CapsFormer: A Dual-Stream Causal-Aware Capsule-Transformer Network for EMG Signal Representation Learning

Electromyography (EMG) signals are widely applied in prosthetic control, rehabilitation training, and human-machine interaction. This places stringent requirements on gesture recognition algorithms to balance long-range temporal modeling with local pose invariance. Existing approaches typically trade off between local and global features and lack causally consistent interpretability, resulting in insufficient generalization across subjects and sessions. To address these shortcomings, we propose a novel dual-stream causal Capsule-Transformer network (CapsFormer).

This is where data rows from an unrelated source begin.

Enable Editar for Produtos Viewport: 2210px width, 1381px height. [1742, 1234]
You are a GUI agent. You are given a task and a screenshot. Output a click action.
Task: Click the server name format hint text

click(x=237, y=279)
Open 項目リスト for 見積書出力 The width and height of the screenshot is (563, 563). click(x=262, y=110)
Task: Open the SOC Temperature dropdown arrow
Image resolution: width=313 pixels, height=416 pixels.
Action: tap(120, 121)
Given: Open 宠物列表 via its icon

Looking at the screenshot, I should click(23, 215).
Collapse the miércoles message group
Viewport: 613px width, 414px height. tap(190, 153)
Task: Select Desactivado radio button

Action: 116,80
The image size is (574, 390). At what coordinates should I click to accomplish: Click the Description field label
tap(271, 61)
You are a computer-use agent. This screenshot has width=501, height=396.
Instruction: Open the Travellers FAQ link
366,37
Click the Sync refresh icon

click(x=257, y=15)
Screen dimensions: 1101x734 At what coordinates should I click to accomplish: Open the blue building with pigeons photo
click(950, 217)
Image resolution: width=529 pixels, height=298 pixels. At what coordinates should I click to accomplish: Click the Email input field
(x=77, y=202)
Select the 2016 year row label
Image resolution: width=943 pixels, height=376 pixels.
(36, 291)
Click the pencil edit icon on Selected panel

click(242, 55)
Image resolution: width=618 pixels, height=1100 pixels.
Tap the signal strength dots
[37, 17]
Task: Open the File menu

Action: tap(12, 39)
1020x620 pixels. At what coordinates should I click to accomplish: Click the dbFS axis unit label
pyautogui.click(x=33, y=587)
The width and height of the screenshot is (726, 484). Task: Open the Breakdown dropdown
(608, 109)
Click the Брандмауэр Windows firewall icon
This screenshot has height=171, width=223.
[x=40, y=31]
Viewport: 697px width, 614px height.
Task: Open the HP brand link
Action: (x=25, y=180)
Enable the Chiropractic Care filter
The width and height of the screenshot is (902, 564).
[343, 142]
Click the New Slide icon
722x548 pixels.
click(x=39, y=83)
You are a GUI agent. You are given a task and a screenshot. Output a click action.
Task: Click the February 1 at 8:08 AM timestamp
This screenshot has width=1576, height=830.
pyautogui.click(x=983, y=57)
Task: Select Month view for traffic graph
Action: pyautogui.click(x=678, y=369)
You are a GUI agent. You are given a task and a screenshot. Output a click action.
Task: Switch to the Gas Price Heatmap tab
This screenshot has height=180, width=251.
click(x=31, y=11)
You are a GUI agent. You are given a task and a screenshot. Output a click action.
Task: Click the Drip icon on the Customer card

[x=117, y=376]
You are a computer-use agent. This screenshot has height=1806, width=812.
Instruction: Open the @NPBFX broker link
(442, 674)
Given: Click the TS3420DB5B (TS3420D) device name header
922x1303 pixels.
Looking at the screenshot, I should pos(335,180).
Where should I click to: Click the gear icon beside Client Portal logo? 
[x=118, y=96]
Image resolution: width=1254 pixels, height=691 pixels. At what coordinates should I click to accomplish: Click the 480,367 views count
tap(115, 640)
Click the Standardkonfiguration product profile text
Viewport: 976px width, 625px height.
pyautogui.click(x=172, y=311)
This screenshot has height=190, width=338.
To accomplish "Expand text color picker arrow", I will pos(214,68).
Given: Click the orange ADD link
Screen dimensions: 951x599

In the Transformer stream, we employ a “causal attention” in the self-attention mechanism to explicitly block all future information, ensuring that each time-step representation depends solely on itself and prior signals; in the Capsule stream, we leverage dynamic routing to capture local part-whole pose vectors, enhancing robustness against electrode shifts and muscle deformations. The two streams' features are then integrated in a fusion module and trained end-to-end. To validate the model's effectiveness, we evaluate it on a multi-subject dataset; results demonstrate that CapsFormer outperforms state-of-the-art models in recognition accuracy, cross-subject robustness, and interpretability. This work not only offers a new paradigm for efficient EMG signal representation but also supports causally consistent temporal signal analysis and interpretable deep learning methods, bearing significant implications for intelligent prosthetic control and human-machine interfaces. © 2026 IEEE.